Kenyans in the diaspora sent home $315.8 million (Sh34 billion) in May, the highest ever amount received in a single month.
The remittances represent a 22.3 percent growth compared to the same month in 2020 when the amount stood at $258.2 million (Sh27.8 billion).
Cumulative inflows in the 12 months to May 2021 increased by 19.5 percent to Sh366.5 billion compared to Sh301.8 billion in the same period last year.
The United States continues to be Kenya’s leading source of remittances, accounting for 57.8 percent (Sh19.7 billion) of May inflows.
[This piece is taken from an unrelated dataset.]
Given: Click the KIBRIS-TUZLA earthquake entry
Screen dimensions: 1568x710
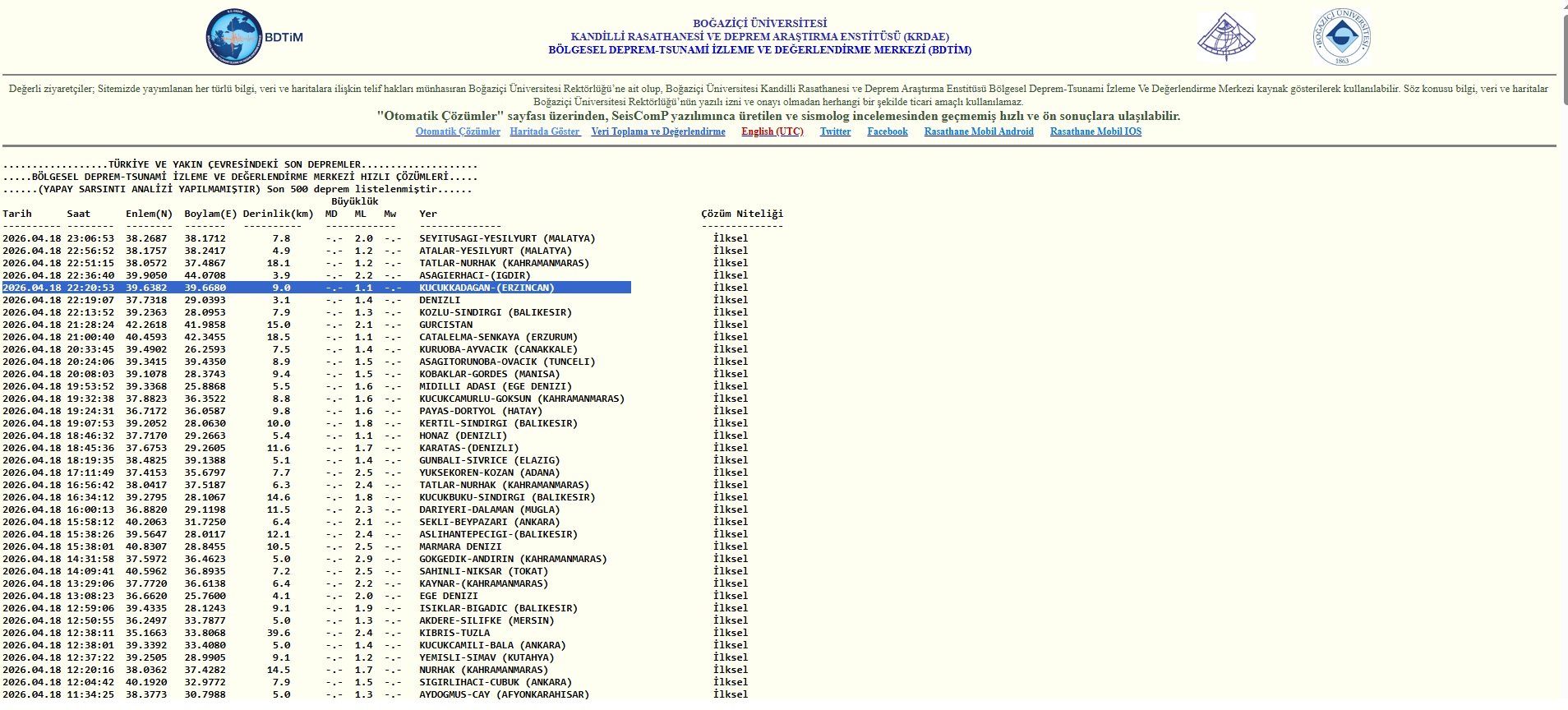Looking at the screenshot, I should pos(454,633).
The United Kingdom contributed Sh3.7 billion ($34.6 million).
Remittances from North America totaled Sh20.9 billion ($193.6 million) followed by Europe (Sh7.1 billion), Asia (Sh3.5 billion), while Africa and the rest of the world sent Sh1.5 billion ($13.5 million) and Sh1.1 billion ($10.2 million) respectively.
Diaspora remittances have remained Kenya’s largest source of foreign exchange since 2015 when they overtook earnings from tea exports, horticulture, and tourism.
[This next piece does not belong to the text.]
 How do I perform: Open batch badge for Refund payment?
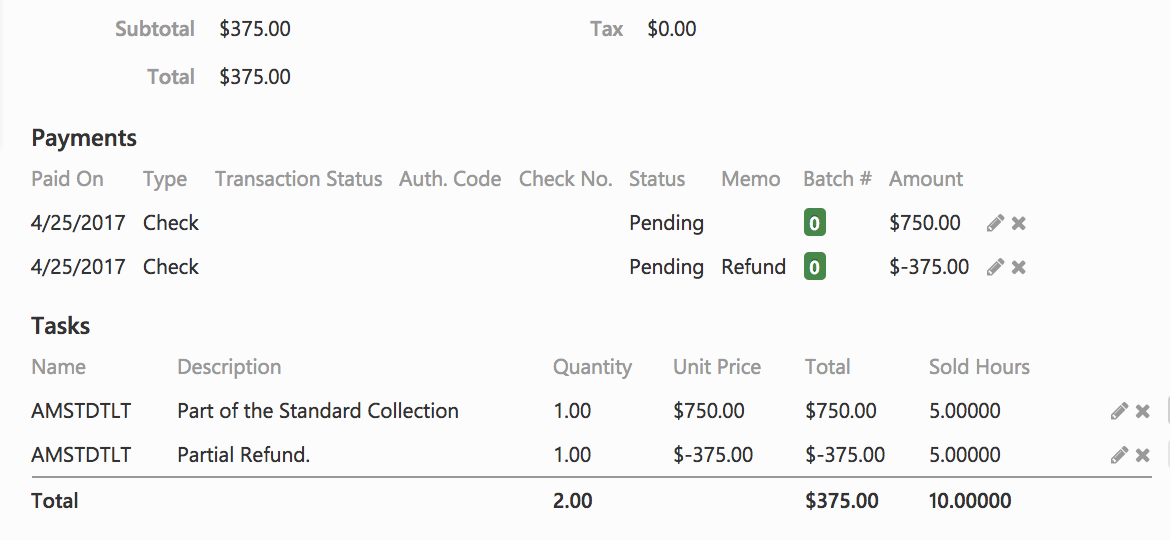[815, 267]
In 2020, Kenyans abroad sent back Sh334.2 billion ($3.1 billion), a 10.7 percent increase from 2019.
“This remarkable growth of remittances has been supported by financial innovations that provided Kenyans in the diaspora more convenient channels for their transactions,” the Central Bank of Kenya (CBK) said.
In April, CBK announced it was developing a framework that will offer incentives to Kenyans in the diaspora who set up businesses back home.
CBK Governor Patrick Njoroge said they are relying on findings of a study the bank conducted earlier this year to draft a facilitative policy that encourages increased direct investment flows by Kenyans abroad.
The survey carried in February and March was the country’s first-ever survey on diaspora remittances and was aimed at collecting information on remittance inflows to help guide policy to boost the role of remittances in supporting the economy and livelihoods.